Yes, Twinkie'boy was wolfing down his Twinkie food so fast, He inadvertently wolfed off two and a half fingers. Now he has to wear a lamp shade over his head, so he won't eat all his digits. And he was not playing with a full box of digits to start with. :Roll Eyes (Sarcastic):

----------


## trax

First, spud, thanks but no thanks, I'll consider you plan b, but I'll stick with plan a, and if that fails skip straight to plan c (running around in circles crying like a schoolgirl)

The whole defense against marauders argument becomes a little over the top doesn't it?

If you have the resources that were described to attack WarEagles place, you wouldn't need to be attacking him. Personally, where we're headed if and when necessary, anyone willing to use up the boot leather to find us will be welcome to share in whatever resources are available.. That's part of my plan a. I worry when I hear offer's like spud's that someone's going to insist that I try the kool-aid, know what I mean?

----------


## Ridge Wolf

Hmmm, I get alerted in my email when somebody posts to threads that I have subscribed to.. and I can tell you this thread is really eery.. Now, I am confused as to what it is about? First we have spuds who posts originally that he is recruiting for his commune in Idaho.. Then, there is a whole bunch of disagreement about it.. and questions galore about it also... If this offer is what I think it is... maybe we should all just ignore it.. I mean there aren't any of us on here that are packed up and ready to go willy nilly over to Idaho are there? So my point is why argue points with spud? just ignore it and it will go away??? That is Mrs. Ridge Wolf's favorite expression. 
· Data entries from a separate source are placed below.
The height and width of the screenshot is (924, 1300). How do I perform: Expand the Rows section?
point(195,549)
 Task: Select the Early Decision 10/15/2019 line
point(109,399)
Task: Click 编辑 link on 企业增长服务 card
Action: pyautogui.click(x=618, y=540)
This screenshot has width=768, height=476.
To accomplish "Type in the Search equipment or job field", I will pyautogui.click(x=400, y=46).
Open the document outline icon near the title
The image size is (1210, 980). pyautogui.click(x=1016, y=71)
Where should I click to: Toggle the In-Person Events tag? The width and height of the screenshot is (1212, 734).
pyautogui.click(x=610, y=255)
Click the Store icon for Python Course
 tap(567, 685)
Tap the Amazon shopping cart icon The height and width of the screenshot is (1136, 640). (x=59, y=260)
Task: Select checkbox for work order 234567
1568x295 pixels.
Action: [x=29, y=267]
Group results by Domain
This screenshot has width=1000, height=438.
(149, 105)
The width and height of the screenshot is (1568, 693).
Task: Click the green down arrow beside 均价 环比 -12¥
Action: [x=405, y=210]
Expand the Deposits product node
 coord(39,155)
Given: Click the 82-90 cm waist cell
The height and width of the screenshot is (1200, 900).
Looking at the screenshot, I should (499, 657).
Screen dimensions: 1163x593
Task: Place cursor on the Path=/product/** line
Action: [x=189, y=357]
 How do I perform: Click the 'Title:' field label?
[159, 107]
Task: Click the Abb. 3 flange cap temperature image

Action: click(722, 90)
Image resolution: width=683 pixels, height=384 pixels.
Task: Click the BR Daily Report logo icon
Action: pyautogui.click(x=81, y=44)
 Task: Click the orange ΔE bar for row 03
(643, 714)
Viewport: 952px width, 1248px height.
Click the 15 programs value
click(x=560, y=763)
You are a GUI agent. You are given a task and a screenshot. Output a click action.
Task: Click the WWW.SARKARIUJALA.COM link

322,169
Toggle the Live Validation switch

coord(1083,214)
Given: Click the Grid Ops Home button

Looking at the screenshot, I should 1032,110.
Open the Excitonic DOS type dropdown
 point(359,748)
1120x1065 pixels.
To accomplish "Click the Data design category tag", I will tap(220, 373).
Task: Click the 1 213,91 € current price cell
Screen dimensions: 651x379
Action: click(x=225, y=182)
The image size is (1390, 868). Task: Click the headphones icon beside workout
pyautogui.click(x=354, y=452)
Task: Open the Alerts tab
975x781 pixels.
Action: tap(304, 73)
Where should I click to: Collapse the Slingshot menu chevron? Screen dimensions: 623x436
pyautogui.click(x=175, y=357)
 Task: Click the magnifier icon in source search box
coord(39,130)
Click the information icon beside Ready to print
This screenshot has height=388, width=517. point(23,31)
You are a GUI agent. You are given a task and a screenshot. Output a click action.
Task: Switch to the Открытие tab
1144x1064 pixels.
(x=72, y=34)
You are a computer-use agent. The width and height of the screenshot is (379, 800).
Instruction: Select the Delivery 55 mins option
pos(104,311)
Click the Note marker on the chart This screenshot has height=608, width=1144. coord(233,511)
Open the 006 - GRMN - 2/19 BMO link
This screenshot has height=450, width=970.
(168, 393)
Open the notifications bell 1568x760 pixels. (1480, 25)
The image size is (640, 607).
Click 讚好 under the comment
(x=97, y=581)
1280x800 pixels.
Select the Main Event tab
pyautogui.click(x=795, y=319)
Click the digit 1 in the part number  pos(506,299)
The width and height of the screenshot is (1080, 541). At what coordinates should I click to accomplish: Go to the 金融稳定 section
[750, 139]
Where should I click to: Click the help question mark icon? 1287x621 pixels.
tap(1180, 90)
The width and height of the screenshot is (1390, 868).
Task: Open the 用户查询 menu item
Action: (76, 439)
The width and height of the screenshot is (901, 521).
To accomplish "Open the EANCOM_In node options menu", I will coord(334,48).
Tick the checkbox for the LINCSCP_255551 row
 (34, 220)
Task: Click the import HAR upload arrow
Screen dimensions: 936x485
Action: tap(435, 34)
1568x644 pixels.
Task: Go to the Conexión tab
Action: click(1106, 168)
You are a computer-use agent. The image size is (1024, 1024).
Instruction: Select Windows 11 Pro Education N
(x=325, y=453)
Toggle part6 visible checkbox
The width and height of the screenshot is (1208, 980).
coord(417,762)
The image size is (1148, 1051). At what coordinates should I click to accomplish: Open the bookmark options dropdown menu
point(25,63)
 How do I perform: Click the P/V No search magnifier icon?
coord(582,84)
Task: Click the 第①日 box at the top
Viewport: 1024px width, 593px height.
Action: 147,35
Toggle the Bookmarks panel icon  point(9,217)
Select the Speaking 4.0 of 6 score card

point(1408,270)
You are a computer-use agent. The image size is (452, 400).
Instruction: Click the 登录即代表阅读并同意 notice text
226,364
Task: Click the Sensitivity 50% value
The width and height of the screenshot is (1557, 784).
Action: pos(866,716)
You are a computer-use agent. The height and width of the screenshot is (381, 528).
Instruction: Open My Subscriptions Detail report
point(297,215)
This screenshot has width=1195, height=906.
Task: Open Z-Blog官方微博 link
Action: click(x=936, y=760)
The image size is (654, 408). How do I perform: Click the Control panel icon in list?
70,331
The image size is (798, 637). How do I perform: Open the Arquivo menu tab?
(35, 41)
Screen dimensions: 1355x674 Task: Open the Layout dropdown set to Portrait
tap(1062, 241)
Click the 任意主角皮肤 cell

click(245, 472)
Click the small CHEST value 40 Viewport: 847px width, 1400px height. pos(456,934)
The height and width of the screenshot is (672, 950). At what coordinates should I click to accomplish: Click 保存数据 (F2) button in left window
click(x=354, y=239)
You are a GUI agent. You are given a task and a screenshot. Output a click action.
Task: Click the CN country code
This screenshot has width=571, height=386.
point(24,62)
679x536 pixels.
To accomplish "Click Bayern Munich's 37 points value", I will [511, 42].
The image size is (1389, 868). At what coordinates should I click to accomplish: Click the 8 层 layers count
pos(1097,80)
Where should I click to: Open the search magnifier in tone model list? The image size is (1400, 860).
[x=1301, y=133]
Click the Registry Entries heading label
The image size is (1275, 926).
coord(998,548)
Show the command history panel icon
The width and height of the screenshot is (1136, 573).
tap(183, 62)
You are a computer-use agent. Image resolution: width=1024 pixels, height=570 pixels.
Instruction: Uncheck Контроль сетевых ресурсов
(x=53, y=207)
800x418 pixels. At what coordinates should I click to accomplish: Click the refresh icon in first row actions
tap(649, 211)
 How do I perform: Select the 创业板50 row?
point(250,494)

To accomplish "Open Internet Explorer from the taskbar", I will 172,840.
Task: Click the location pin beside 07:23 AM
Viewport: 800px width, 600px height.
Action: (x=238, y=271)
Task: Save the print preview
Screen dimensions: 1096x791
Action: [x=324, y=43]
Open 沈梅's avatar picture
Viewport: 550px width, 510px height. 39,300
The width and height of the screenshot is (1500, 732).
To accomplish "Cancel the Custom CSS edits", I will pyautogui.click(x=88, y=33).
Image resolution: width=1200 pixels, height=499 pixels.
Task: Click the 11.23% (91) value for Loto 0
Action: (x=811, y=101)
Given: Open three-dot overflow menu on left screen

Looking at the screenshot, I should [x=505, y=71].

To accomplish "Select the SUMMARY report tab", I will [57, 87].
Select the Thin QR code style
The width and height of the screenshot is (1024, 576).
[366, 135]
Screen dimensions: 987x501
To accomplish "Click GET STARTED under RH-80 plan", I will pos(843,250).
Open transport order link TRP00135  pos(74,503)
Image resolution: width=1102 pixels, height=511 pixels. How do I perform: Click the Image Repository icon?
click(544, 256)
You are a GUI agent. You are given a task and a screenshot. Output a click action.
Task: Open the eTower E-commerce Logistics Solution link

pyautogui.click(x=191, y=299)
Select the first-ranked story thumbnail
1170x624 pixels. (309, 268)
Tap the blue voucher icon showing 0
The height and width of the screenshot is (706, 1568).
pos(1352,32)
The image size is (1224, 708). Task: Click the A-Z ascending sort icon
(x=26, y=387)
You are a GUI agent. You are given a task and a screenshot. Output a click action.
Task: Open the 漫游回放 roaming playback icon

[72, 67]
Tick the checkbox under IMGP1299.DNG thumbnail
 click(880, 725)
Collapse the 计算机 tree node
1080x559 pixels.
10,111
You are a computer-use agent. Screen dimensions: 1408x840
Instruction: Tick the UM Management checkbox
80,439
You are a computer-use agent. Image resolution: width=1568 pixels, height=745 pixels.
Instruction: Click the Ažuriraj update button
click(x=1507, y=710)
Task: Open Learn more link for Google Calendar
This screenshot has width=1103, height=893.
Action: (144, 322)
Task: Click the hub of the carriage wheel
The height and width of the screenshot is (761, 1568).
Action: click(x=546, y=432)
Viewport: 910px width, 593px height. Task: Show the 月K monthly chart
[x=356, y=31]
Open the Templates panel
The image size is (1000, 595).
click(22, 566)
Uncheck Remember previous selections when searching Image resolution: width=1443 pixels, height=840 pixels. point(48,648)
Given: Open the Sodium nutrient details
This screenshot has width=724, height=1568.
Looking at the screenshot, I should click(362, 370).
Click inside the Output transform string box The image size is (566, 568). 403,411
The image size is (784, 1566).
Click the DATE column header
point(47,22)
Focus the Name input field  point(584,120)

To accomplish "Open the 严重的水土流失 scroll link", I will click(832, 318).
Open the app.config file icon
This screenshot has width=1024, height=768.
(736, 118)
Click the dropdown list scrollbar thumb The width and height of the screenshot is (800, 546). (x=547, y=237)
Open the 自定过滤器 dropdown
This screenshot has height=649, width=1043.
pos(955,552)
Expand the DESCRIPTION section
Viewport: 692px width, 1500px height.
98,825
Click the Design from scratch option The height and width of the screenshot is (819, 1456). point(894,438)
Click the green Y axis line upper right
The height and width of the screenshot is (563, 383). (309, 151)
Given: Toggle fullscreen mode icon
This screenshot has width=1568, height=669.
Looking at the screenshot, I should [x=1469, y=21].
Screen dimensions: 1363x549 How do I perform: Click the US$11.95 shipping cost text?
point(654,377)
Or maybe somebody can enlighten me as to what we are all talking about here.. just so we are on the same page.. :Confused:  Thanks.

----------


## Rick

Generally, the way it works is someone makes a post, we bash them soundly, several jokes follow, the trail veers horribly off topic before someone with some sense...well, like yourself...points out what we've done then we come back on topic. I think that's about it.

----------


## nell67

I think you nailed it square on Rick.

----------


## Ridge Wolf

> Generally, the way it works is someone makes a post, we bash them soundly, several jokes follow, the trail veers horribly off topic before someone with some sense...well, like yourself...points out what we've done then we come back on topic. I think that's about it.


Kind of like workin' a fish until it tires itself out then? I see. Well, fish on...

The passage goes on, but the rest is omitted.